*Problem:*
Swap "sidebar" for "side panel" in the records from the start through the line containing "Action: click(21, 75)", and give those lines again with everything else unchanged. Leave the pictures out of your answer.

*Source records:*

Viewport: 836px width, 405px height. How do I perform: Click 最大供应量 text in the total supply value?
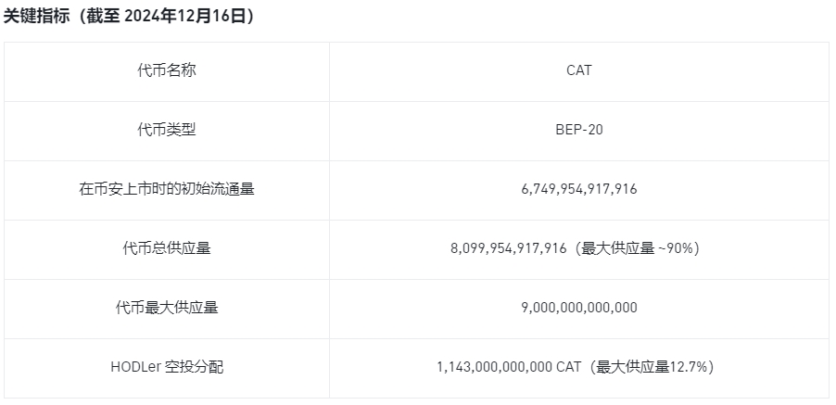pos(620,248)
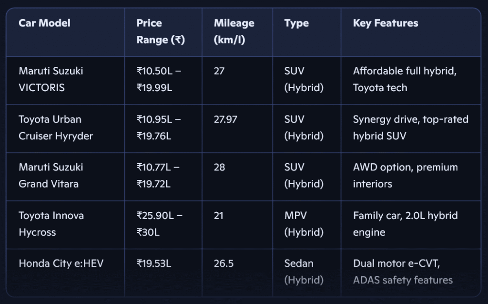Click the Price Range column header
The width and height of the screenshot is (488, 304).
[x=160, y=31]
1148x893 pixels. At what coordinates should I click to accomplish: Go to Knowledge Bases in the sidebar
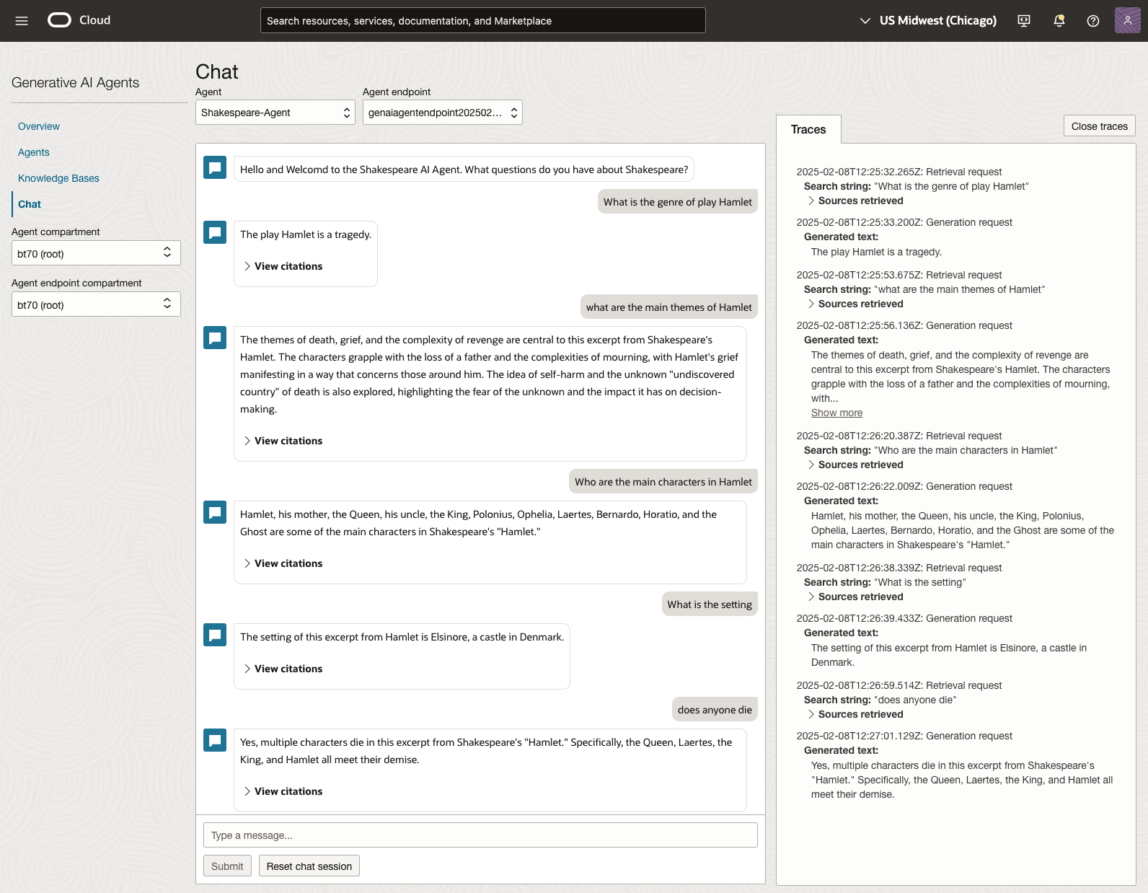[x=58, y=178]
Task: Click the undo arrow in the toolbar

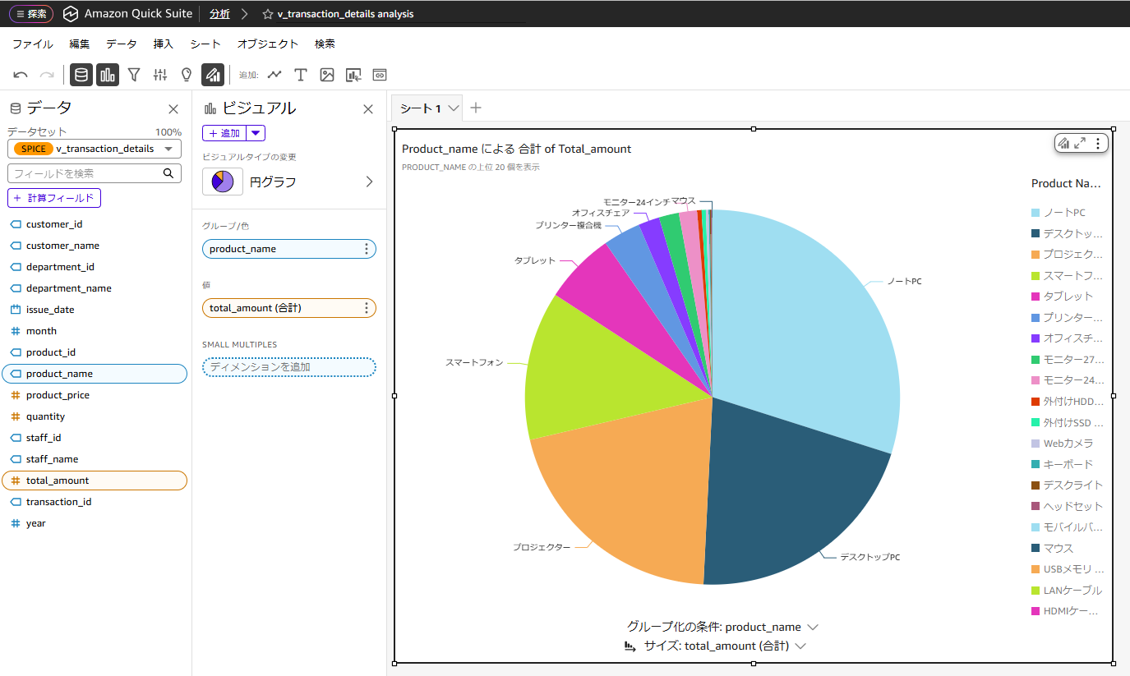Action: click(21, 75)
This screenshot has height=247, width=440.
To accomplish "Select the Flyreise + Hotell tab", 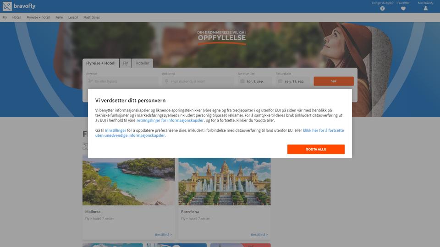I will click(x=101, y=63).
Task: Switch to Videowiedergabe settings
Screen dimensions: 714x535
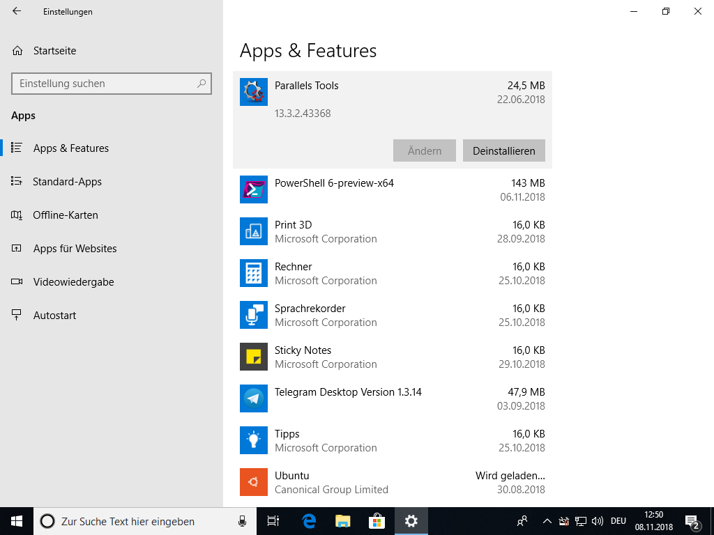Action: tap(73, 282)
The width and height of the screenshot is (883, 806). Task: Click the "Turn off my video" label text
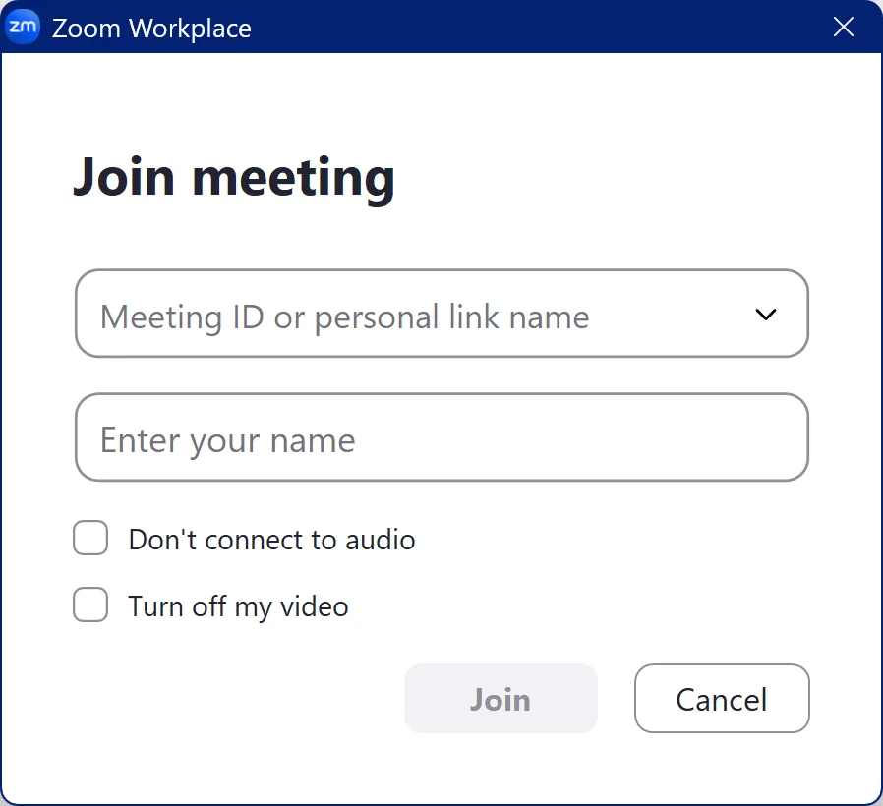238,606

*Solution to this task:*
Viewport: 836px width, 405px height. How do I perform: Click 最大供应量 text in the total supply value?
pos(620,248)
Click the Price Range column header
The width and height of the screenshot is (488, 304).
[x=160, y=31]
1148x893 pixels. At what coordinates should I click to accomplish: Go to Knowledge Bases in the side panel
[x=58, y=178]
Task: Click the undo arrow in the toolbar

Action: click(21, 75)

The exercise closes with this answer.